Data to process
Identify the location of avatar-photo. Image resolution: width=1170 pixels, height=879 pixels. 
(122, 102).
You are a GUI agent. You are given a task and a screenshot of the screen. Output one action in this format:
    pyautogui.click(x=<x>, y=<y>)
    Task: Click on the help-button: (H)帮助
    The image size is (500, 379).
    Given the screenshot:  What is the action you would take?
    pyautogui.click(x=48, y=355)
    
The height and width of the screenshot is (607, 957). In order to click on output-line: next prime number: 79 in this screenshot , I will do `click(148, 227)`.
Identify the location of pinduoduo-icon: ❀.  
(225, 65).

* * *

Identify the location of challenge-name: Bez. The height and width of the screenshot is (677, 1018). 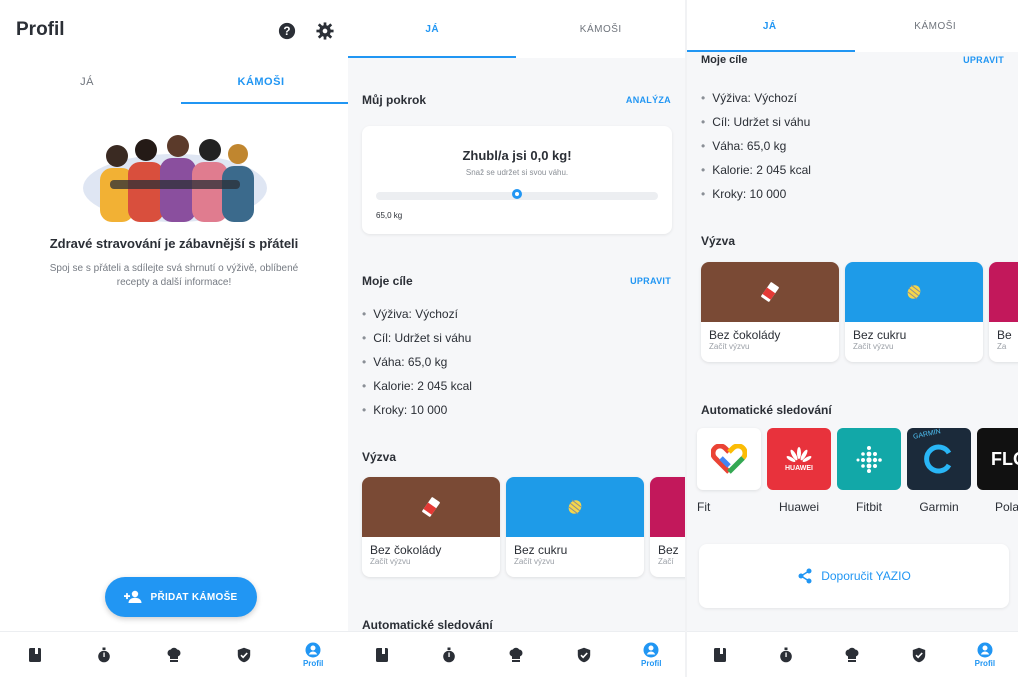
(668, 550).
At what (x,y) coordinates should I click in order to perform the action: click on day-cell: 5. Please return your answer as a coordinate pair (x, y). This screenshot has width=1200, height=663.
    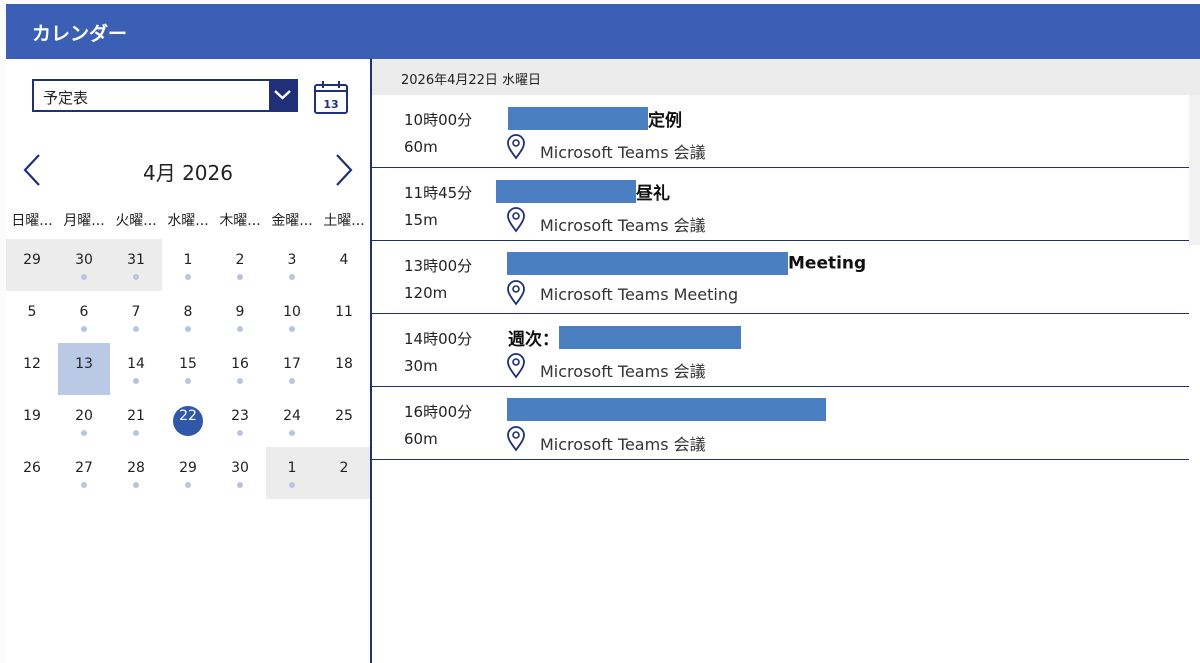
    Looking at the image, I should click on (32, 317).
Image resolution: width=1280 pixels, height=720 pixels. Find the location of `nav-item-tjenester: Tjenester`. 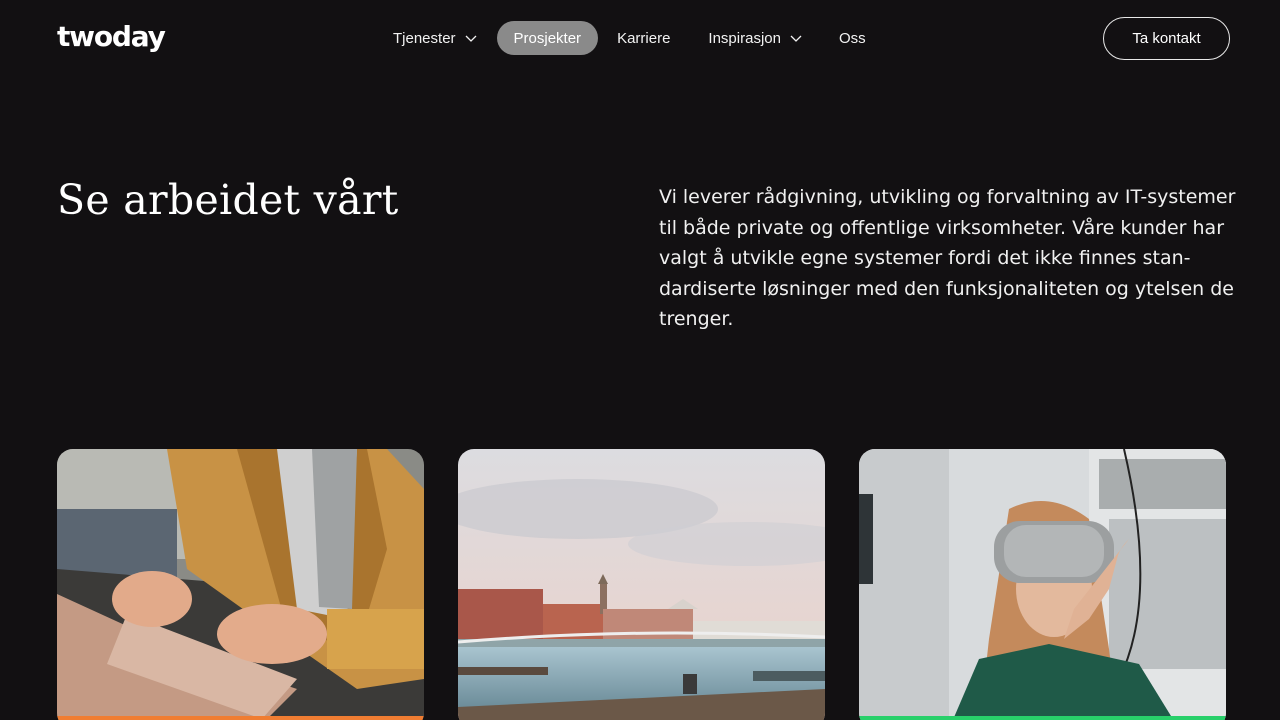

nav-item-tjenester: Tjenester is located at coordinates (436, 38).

* * *

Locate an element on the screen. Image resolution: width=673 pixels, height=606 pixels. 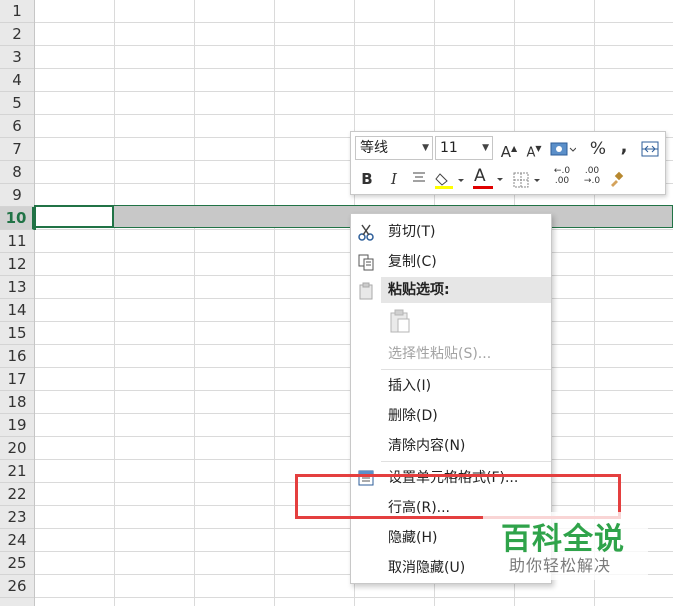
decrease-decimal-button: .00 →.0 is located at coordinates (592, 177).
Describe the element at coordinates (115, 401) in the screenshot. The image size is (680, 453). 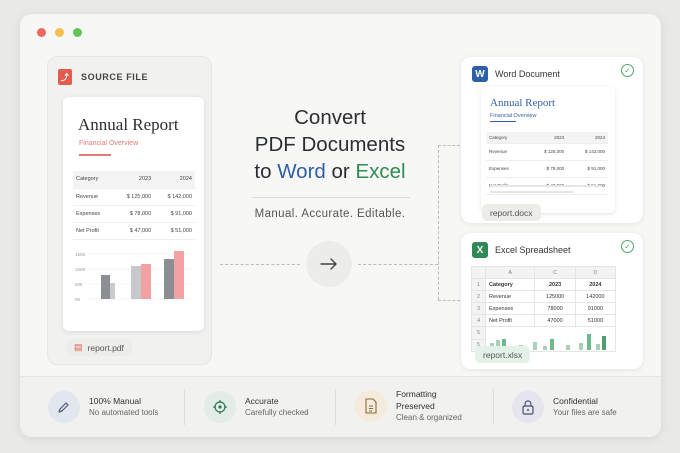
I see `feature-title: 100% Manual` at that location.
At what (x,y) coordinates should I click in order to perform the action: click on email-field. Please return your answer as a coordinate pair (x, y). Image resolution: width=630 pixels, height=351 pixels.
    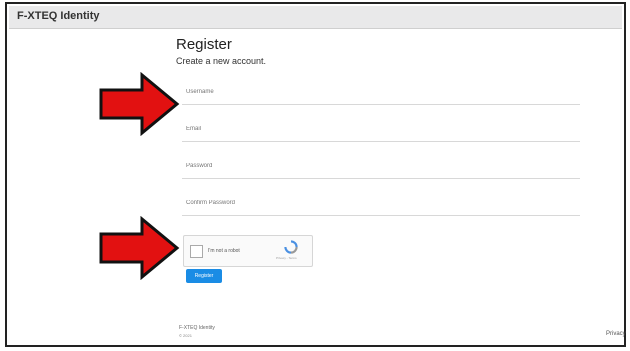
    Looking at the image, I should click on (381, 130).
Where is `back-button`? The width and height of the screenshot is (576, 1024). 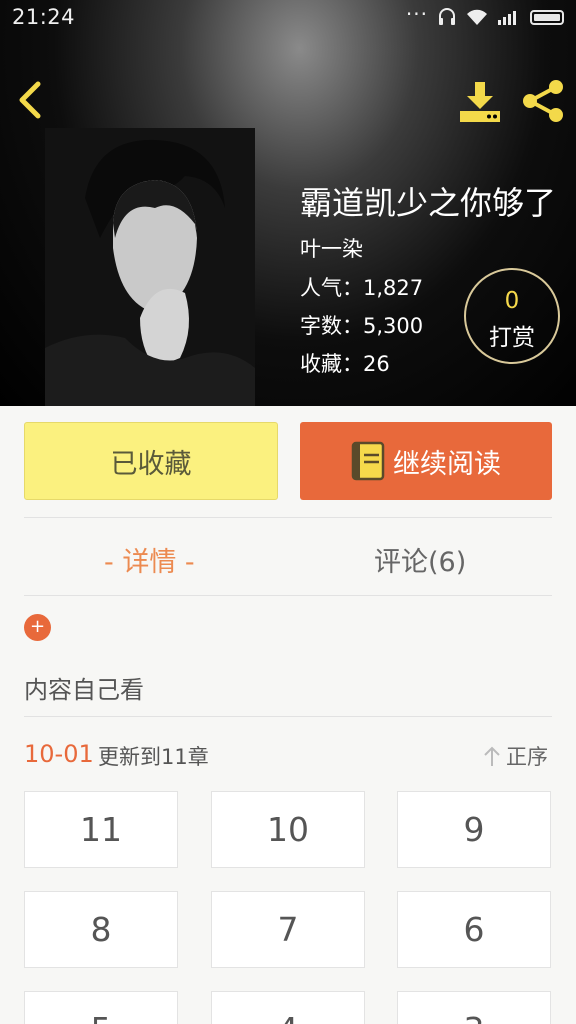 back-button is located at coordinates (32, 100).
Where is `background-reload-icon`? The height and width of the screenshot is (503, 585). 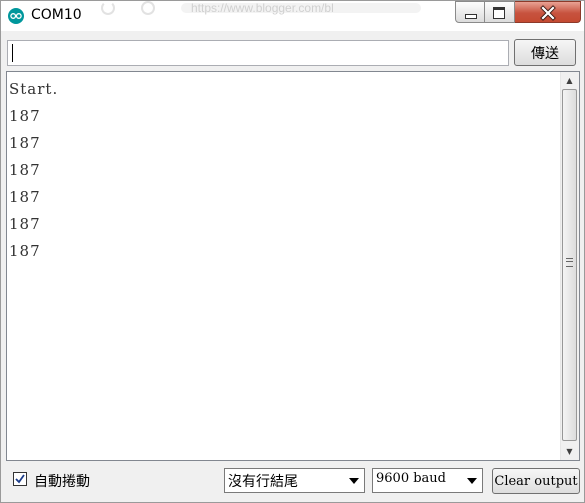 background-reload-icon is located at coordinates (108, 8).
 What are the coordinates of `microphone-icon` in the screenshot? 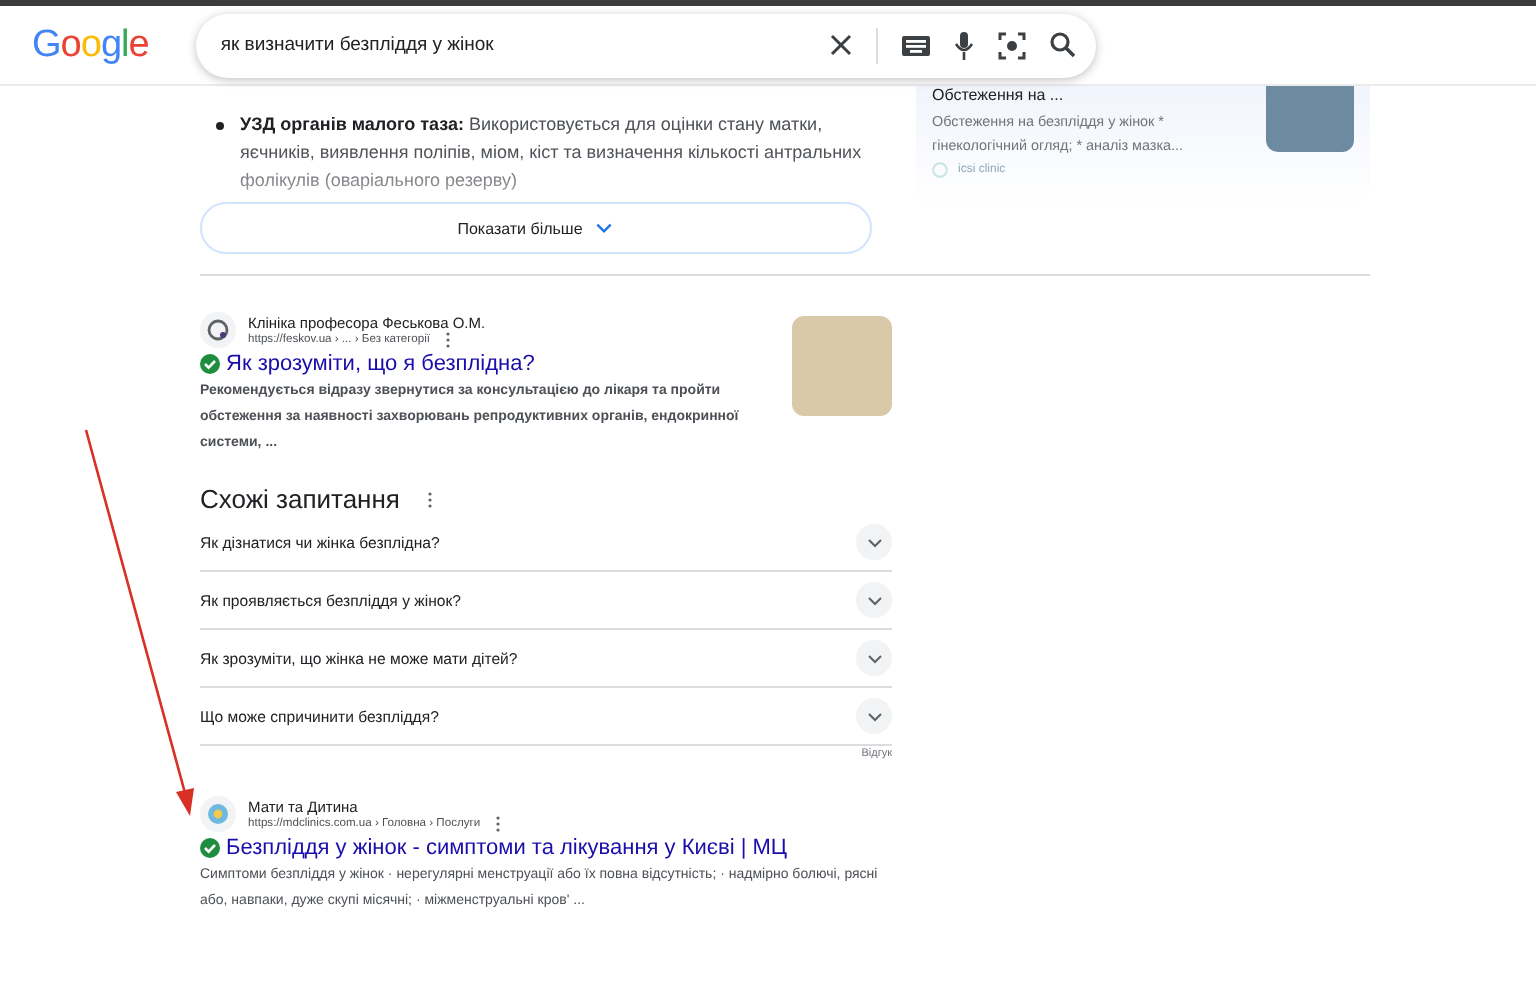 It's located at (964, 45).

Your objective
Which lines of the rows above contain the word "return"? Copy out each such line in full.

Response box
At what (x,y) coordinates should I click in order to perform the action: click on day-cell: 5. Please return your answer as a coordinate pair (x, y). This screenshot has width=1200, height=663.
At what (x,y) coordinates should I click in order to perform the action: click on email-field. Please return your answer as a coordinate pair (x, y). Image resolution: width=630 pixels, height=351 pixels.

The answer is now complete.